Auch Familie Galadja bleibt nichts anderes als abzuwarten. Im Wohnzimmer sitzt die Familie zusammen. Der 16-jährige Sohn Mohammed hat Ringe unter den Augen. "Man kann nicht schlafen, man fühlt sich nirgends sicher. Ich habe die ganze Zeit nur Angst." Mohammed will nächstes Jahr Abitur machen. Das scheint nun in weite Ferne gerückt. "Wie soll ich denn hier lernen, in dieser Situation?", sagt er traurig.
"Nachts ist es besonders schlimm"
Die Erwachsenen können nur versuchen, Sicherheit zu vermitteln. Aber die gibt es eigentlich gar nicht, meint Rana Galadja, im siebten Monat schwanger. "Natürlich habe ich Angst, aber ich muss sehr stark sein, damit meine Kinder das nicht merken. Wenn sie nachts angreifen, dann ist es besonders schlimm. Es ist einfach schrecklich.“
Die Zerstörungen in der Stadt, die sich gerade erst etwas vom letzten Krieg Ende 2008 erholt hatte, sind überall zu sehen. Polizeistationen, das Innenministerium, das Fussballstadion und viele andere Orte liegen in Trümmern. Das israelische Militär greift Strukturen der Hamas an und will damit dessen militärische Stärke ausschalten. Doch in dem kleinen, eng besiedelten Gazastreifen mit seinen 1,6 Millionen Einwohnern ist es fast unmöglich, nicht auch unbeteiligte Zivilisten zu treffen.

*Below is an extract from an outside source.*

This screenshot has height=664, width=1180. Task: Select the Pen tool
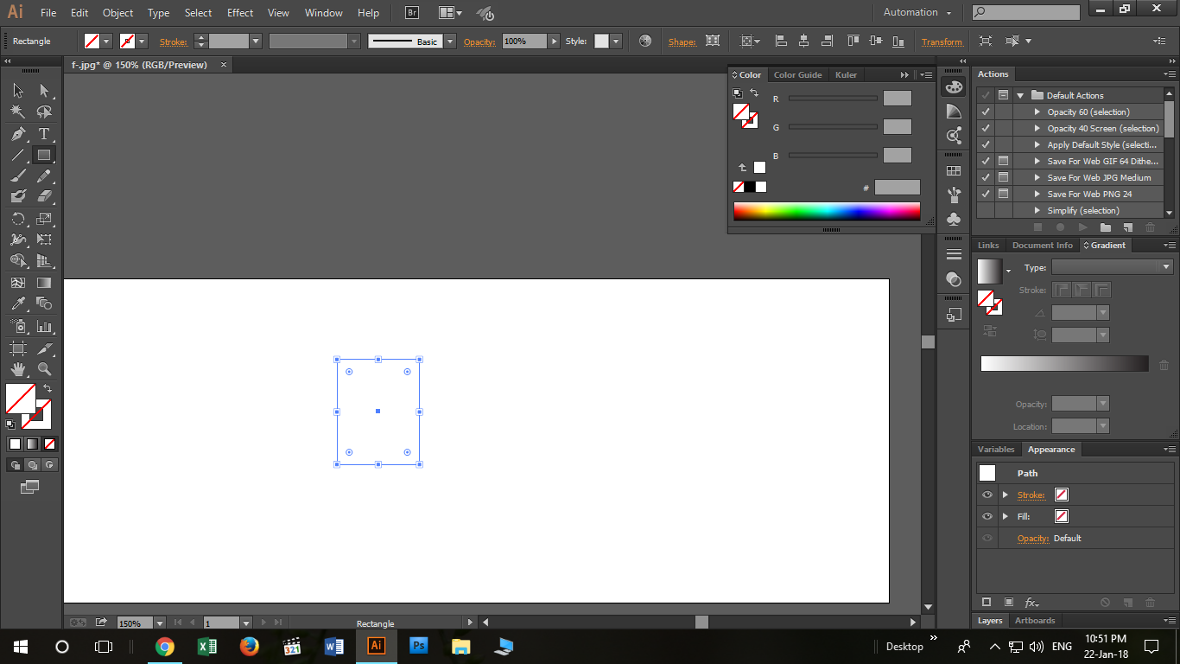pos(18,134)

Keine Schutzkeller und Bunker
Asmaa Alghoul ist gerade von einer Preisverleihung in den USA zurückgekehrt. Die zweifache Mutter ist Bloggerin und Aktivistin. Vor einem Jahr haben die Aktionen der Gruppe "Gaza Youth Breaks Out" für Schlagzeilen gesorgt. Darin hatten die jungen Leute die Hamas-Regierung scharf kritisiert. "Wir sind wie Marionetten in diesem Konflikt. Es ist schlimm", sagt die junge Frau. Es sei ein sehr brutaler Krieg, meint Alghoul. Denn es gibt in Gaza keine Schutzkeller und Bunker. Politisch gesehen nutzt dieser Konflikt der Hamas: "Auch die Leute, die nicht hinter der Hamas stehen, spüren jetzt, dass sie zusammen stehen müssen. Israel kann Gaza nicht einfach jedes Mal angreifen und die gesamte Bevölkerung terrorisieren", sagt sie.
Dann kracht es wieder, auch die Hotelwände wackeln. Kurz darauf ein lautes, zischendes Geräusch. Militante schießen eine Rakete ab, mitten im dichtbesiedelten Wohngebiet. Auch sie nehmen keine Rücksicht auf die Bevölkerung, denn oft attackiert Israel die Abschussstellen.